_Stated problem 1:_ In the excerpt about Johnson's BBC interview, in what year did the controversial phone conversation between Johnson and a friend take place?

In an interview with the BBC’s Eddie Mair, Johnson hemmed and hawed over whether he once invented a quote 30 years ago as a young news reporter, lied to former Conservative leader Michael Howard over an affair and a controversial phone conversation from 1990 between Johnson and a friend who wanted to, perhaps, assault a journalist (the journalist was never assaulted, though), each of which are revelations to be discussed in an upcoming documentary about Johnson’s life.

The interview culminates with Mair asking, ‘you’re a nasty piece of work, aren’t you?’

Mair finishes the interview challenging Johnson’s integrity even further for refusing to answer whether he wants to be prime minister one day.

I’m not sure that the questions were entirely relevant to Johnson’s role today as a two-term mayor of London, but it was nonetheless painful to watch Johnson dissemble throughout the interview, especially given the easy manner that ‘Boris’ generally has in public, which was clearly on display during the 2012 summer Olympics.

_Given data:_
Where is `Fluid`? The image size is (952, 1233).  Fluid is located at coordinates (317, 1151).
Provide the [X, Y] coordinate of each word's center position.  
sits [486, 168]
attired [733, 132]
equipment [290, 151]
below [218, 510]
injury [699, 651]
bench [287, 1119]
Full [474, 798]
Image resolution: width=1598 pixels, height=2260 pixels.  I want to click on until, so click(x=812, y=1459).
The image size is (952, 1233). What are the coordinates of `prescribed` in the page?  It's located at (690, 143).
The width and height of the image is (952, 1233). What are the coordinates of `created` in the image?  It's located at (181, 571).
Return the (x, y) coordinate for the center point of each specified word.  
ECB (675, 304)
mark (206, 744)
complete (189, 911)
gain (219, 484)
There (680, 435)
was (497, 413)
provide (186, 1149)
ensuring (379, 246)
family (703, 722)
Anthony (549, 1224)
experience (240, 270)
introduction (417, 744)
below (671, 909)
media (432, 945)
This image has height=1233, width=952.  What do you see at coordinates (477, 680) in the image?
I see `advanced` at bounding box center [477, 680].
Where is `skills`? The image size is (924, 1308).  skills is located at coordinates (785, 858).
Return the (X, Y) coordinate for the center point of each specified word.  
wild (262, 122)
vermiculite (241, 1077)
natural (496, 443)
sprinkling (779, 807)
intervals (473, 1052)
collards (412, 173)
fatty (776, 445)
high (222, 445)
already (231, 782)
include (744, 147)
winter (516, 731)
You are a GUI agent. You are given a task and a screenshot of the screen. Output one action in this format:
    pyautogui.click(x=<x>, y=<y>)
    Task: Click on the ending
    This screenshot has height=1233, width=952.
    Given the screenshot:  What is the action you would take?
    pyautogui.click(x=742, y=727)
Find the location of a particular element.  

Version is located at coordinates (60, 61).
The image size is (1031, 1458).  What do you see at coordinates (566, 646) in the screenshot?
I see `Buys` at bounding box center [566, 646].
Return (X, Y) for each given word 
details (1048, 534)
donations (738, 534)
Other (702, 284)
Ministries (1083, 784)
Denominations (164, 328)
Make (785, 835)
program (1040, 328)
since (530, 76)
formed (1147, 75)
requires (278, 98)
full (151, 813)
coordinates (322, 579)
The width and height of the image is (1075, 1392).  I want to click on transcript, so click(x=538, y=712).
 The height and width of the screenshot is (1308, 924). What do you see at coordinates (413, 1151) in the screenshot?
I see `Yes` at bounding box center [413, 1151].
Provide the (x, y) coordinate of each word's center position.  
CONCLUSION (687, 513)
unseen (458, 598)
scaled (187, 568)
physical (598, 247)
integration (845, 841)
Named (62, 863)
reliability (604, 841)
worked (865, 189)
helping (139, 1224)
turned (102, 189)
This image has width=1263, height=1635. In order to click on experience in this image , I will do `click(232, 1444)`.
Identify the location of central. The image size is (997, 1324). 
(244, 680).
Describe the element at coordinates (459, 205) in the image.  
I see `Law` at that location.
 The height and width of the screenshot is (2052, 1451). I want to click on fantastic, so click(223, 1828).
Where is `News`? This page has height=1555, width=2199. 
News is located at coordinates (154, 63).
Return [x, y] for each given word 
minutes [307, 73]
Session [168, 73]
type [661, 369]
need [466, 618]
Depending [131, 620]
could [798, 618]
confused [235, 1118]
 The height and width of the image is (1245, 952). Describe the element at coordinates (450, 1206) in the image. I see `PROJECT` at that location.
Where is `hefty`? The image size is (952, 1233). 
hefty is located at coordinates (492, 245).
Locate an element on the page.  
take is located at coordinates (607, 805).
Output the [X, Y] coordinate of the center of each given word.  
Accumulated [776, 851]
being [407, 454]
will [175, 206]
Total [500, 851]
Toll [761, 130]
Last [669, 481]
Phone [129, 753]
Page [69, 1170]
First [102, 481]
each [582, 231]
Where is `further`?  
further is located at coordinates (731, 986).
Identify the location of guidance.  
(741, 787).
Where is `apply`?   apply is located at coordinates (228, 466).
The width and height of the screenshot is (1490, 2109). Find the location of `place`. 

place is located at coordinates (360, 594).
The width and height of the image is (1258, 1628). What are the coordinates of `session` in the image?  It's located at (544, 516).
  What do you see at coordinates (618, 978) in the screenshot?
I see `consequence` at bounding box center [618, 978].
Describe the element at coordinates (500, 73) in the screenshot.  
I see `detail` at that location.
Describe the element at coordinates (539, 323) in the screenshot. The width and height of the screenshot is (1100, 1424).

_Stated problem 2:_ Copy out the entries from the line with "The width and height of the image is (952, 1233)." to the line with "media (432, 945)", keeping every line unchanged.

_Exercise result 1:_ 1990

_Exercise result 2:_
The width and height of the image is (952, 1233). What are the coordinates of `created` in the image?  It's located at (181, 571).
Return the (x, y) coordinate for the center point of each specified word.  
ECB (675, 304)
mark (206, 744)
complete (189, 911)
gain (219, 484)
There (680, 435)
was (497, 413)
provide (186, 1149)
ensuring (379, 246)
family (703, 722)
Anthony (549, 1224)
experience (240, 270)
introduction (417, 744)
below (671, 909)
media (432, 945)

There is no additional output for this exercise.